Well, Halvorsen had, naturally, a headache and felt very ill, and I asked the guard to bring—the head guard, that was a person named Herr Götz. He came and asked what the devil I wanted. I said, “My comrade is very ill, could not he have some aspirins?” “Oh no,” he said, “it is a waste to give him aspirin, because he is to be shot in the morning.”
Next morning he was brought out of the cell, and after the war they found him up at Trondheim together with other Norwegians in a grave there with a bullet through his neck.

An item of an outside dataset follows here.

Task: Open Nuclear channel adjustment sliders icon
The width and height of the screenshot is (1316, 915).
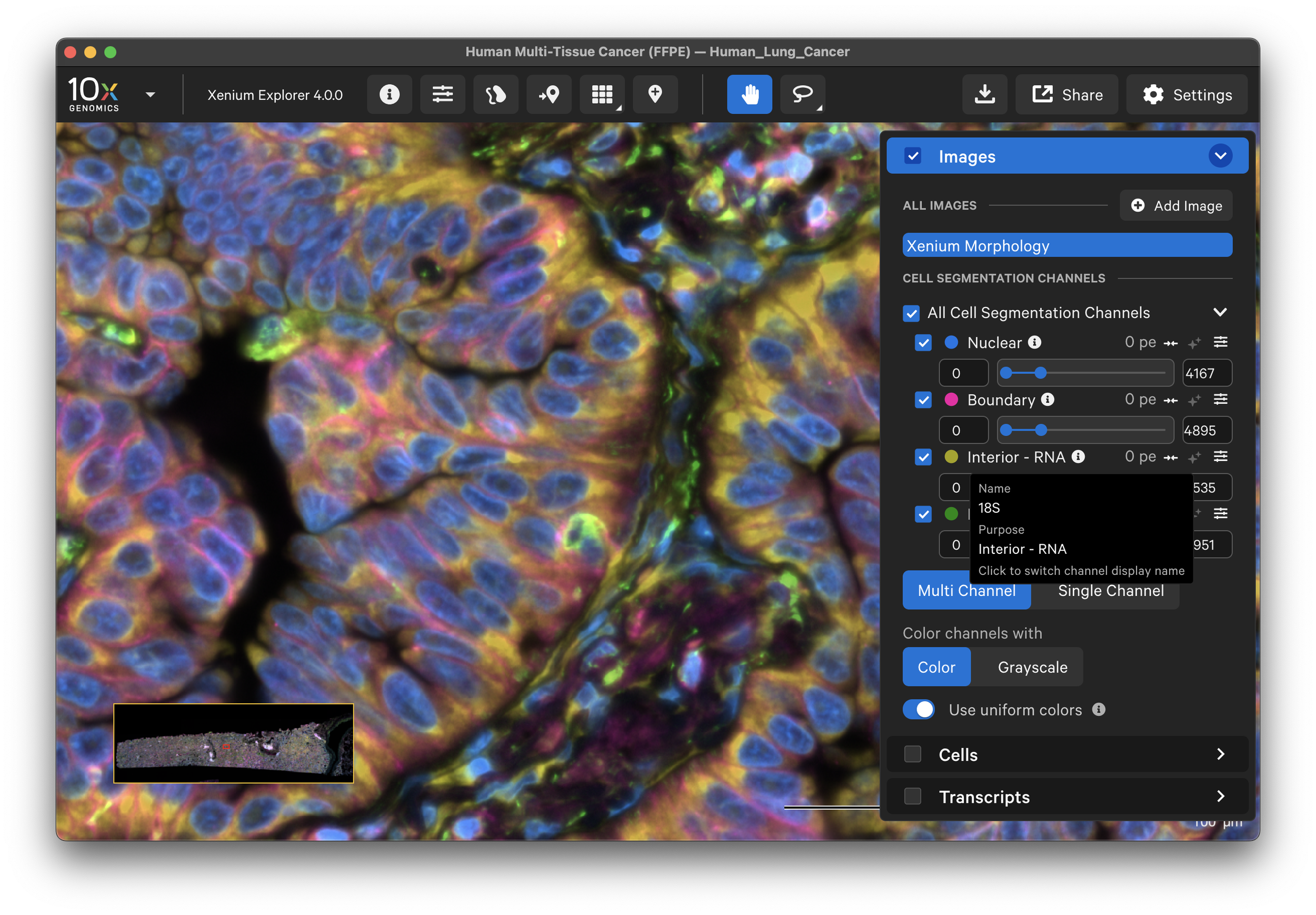Action: 1220,342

Well, the Moellergate 19, in Oslo, the prison where I was for about 25 months, was a house of horror. I heard every night—nearly every night—people screaming and groaning. One day, it must have been in December 1943, about the 8th of December, they came into my cell and told me to dress. It was in the night. I put on my ragged clothes, what I had. Now I had recovered, practically. I was naturally lame on the one side, could not walk so well, but I could walk; and I went down in the corridor and there they placed me as usual against the wall, and I waited that they would bring me away and shoot me. But they did not shoot me; they brought me to Germany together with lots of other Norwegians. I learned afterwards about some few of my friends—and by friends, I mean Norwegians. We were so-called “Nacht und Nebel” prisoners, “Night and Mist” prisoners. We were brought to a camp called Natzweiler, in Alsace. It was a very bad camp, I must say.
We had to work to take stones out of the mountains. But I shall not bore you about my tales from Natzweiler, My Lord, I will only say that people of all other nations—French, Russians, Dutch, and Belgians—were there and we are about five hundred Norwegians who have been there. Between 60 and 70 percent died there or in other camps of concentration. Also, two Danes were there.

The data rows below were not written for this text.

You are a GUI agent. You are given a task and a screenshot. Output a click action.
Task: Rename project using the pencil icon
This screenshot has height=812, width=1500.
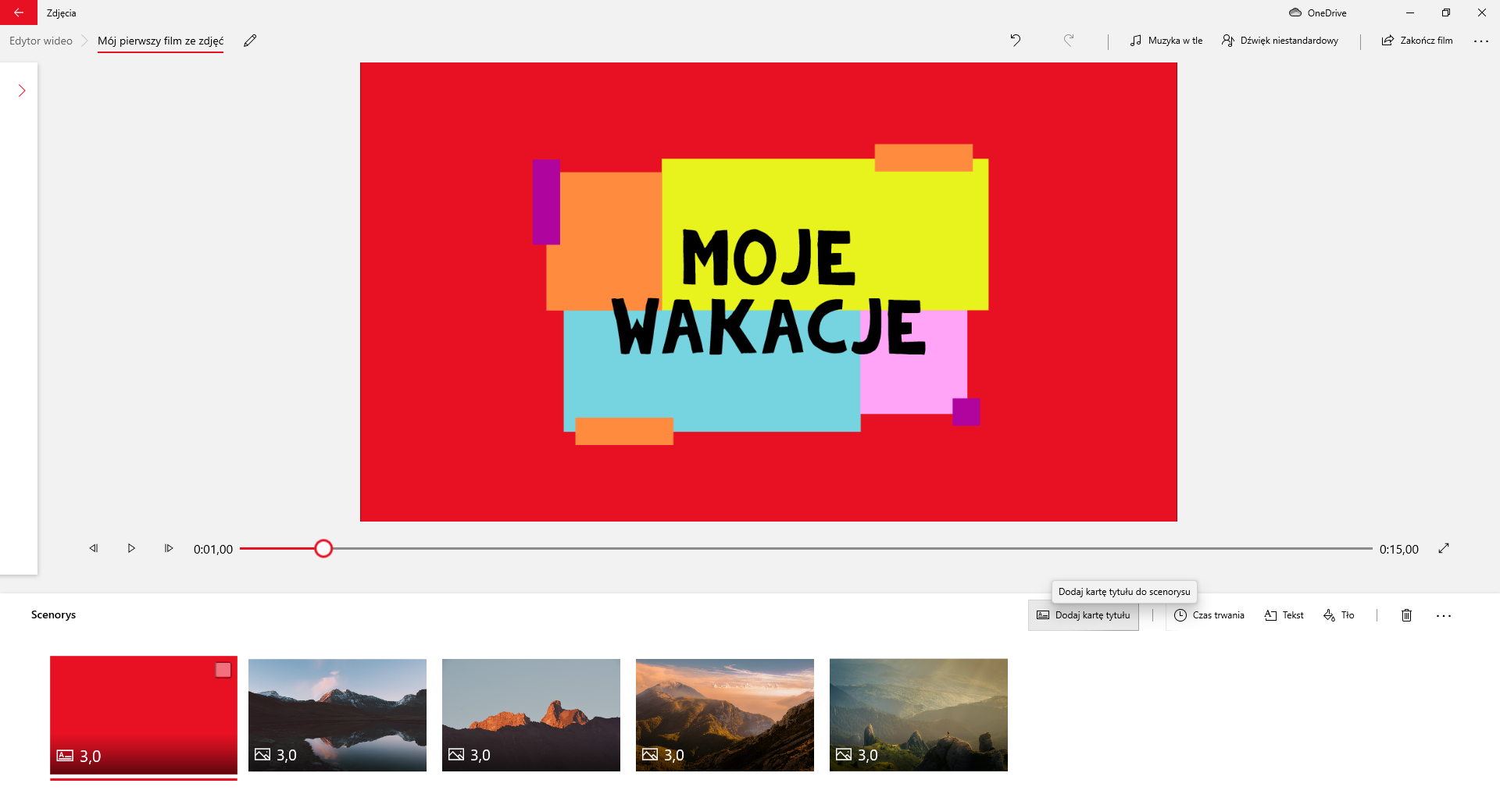pos(250,40)
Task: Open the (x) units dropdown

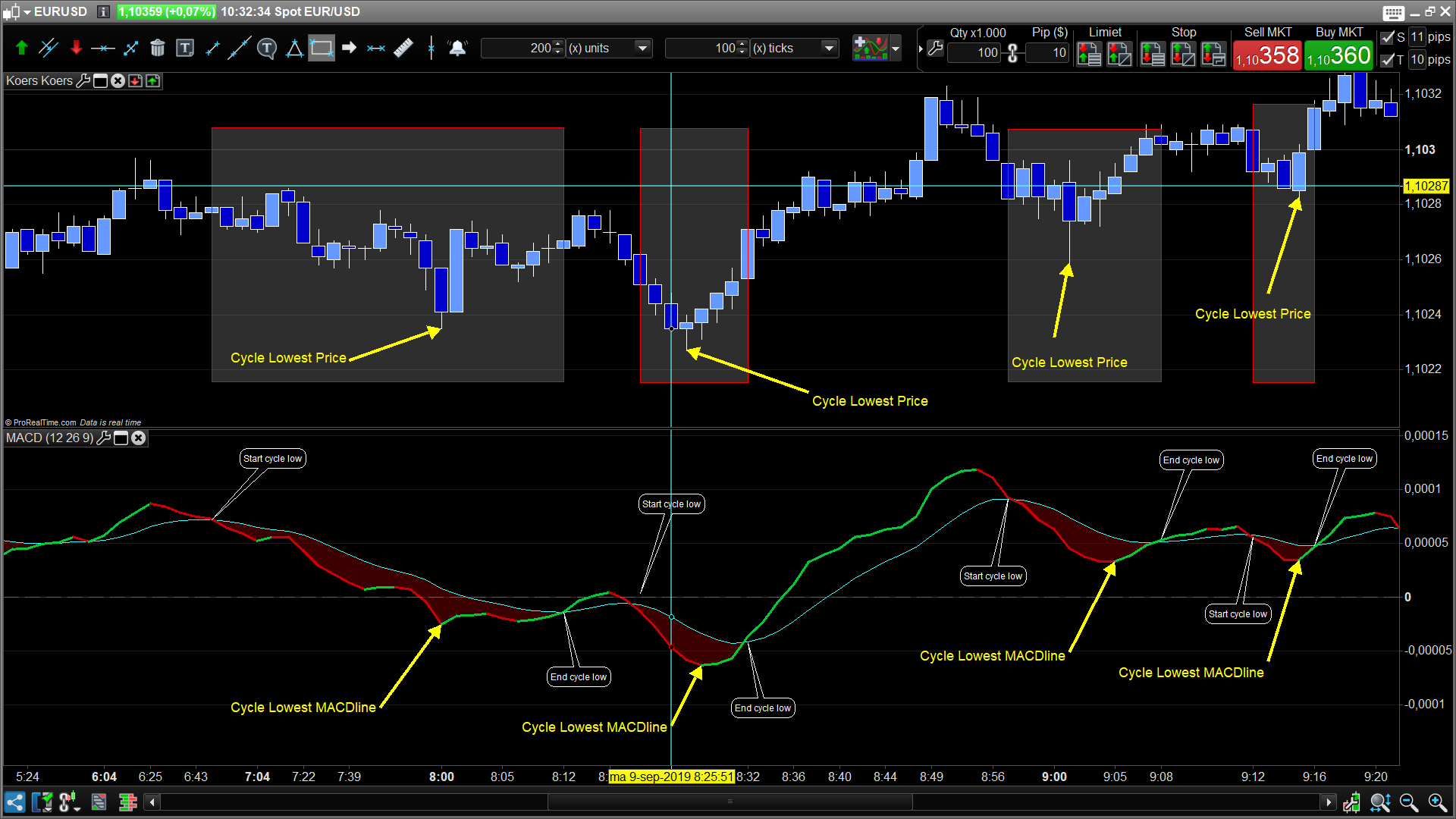Action: (642, 49)
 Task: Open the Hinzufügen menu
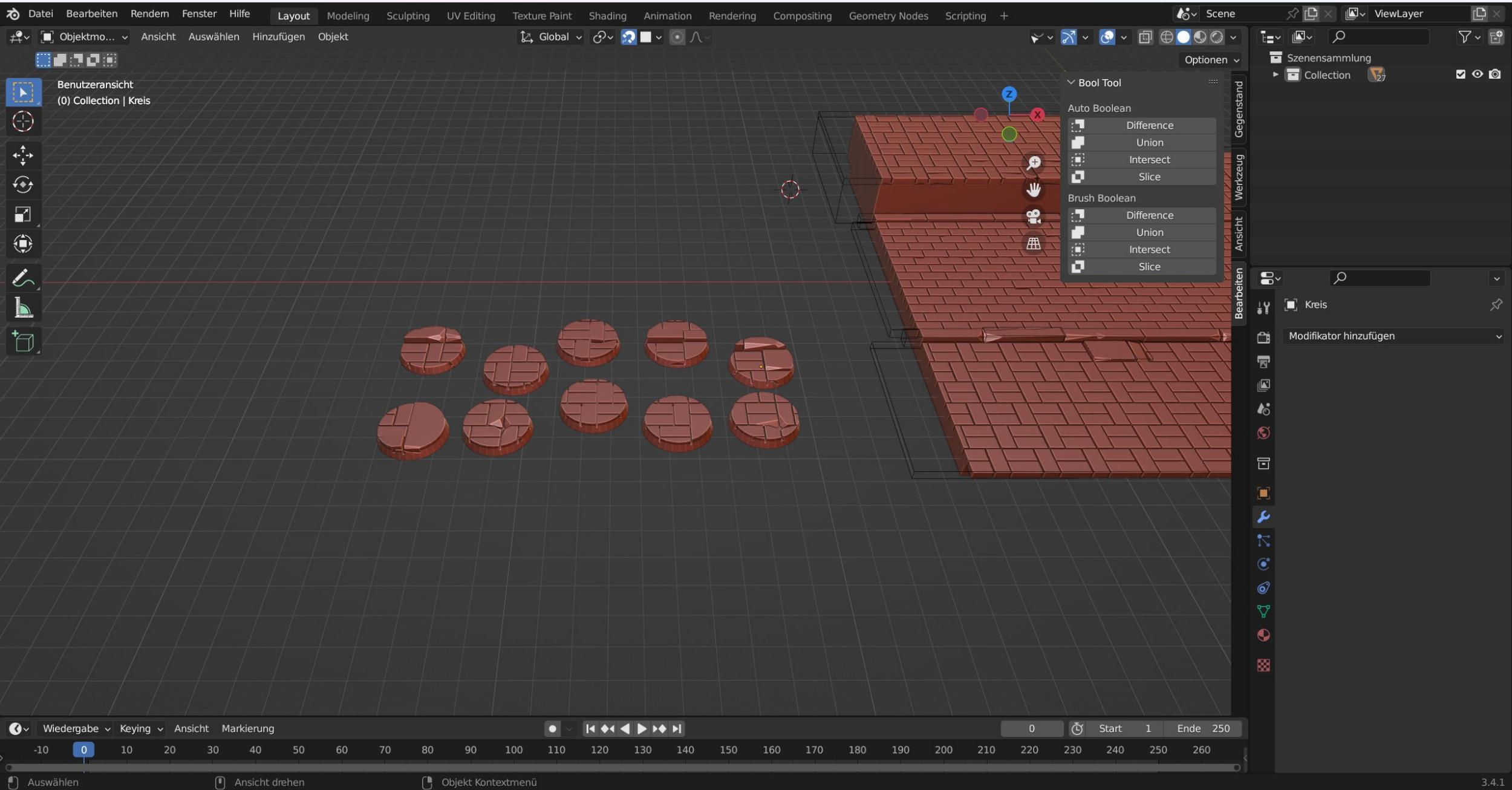click(x=278, y=37)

Well, we saw many cruel things there, so cruel that they need—they are well known. The camp had to be evacuated in September 1944. We were then brought to Dachau near Munich, but we did not stay long there; at least, I didn’t stay long there. I was sent to a Kommando called Aurich in East Friesland, where we were about—that was an under-Kommando of Neuengamme, near Hamburg. We were about fifteen hundred prisoners. We had to dig tank traps. Well, we had to walk every day about 3 or 4 hours, and go by train for 1 hour to the Panzer Gräben where we worked. The work was so strong and so hard and the way they treated us so bad, that most of them died there. I suppose about half of the prisoners died of dysentery or of ill-treatment in the five or six weeks we were there. It was too much even for the SS, who had to take care of the camp, so they gave it up, I suppose; and I was sent from Neuengamme, near Hamburg, to a camp called Gross-Rosen, in Silesia; it is near Breslau. That was a very bad camp, too. We were about 40 Norwegians there; and of those 40 Norwegians we were about 10 left after 4 to 5 weeks.

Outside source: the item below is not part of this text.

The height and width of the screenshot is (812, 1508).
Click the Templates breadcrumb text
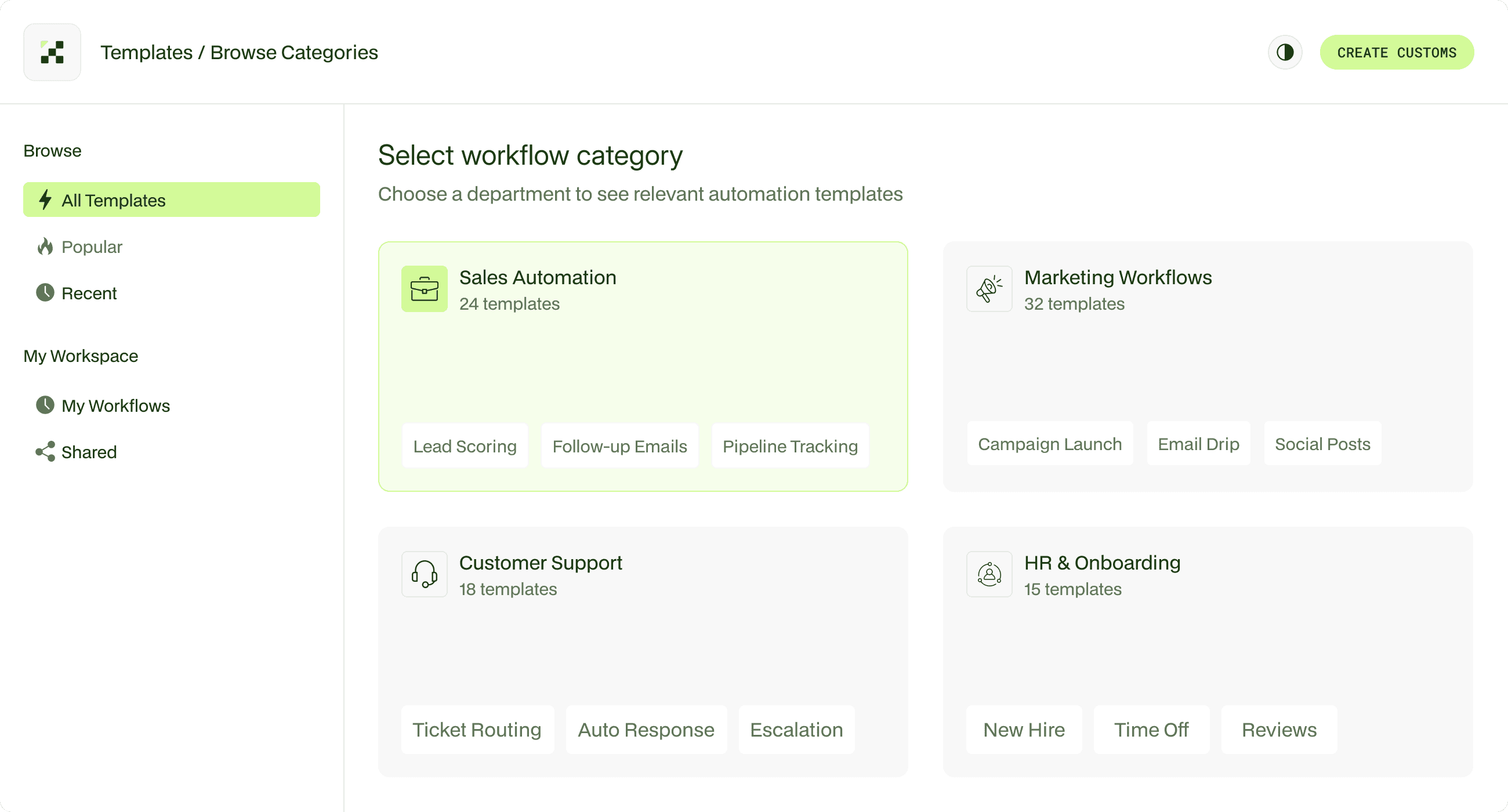(146, 52)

THE PRESIDENT: You will be some little time longer, so I think we better adjourn now for 10 minutes.
[A recess was taken.]
M. DUBOST: M. Cappelen, will you continue to speak to us of your passage through those camps, particularly of what you know of the camp of Natzweiler and the role at Natzweiler of Dr. Hirt, Hirch, or Hirtz of the German medical faculty of Strasbourg?
CAPPELEN: Well, in Natzweiler, yes, there were also carried on experiments. Just beside the camp there was a farm they called Struthof. That was practically a part of the camp; and some of the prisoners had to work there to clean up the rooms; and—well not so often, but sometimes—they were taken out. For instance, one day, I remember, all the Gypsies were taken out, and then they were brought down to Struthof. They were very afraid of being brought down there.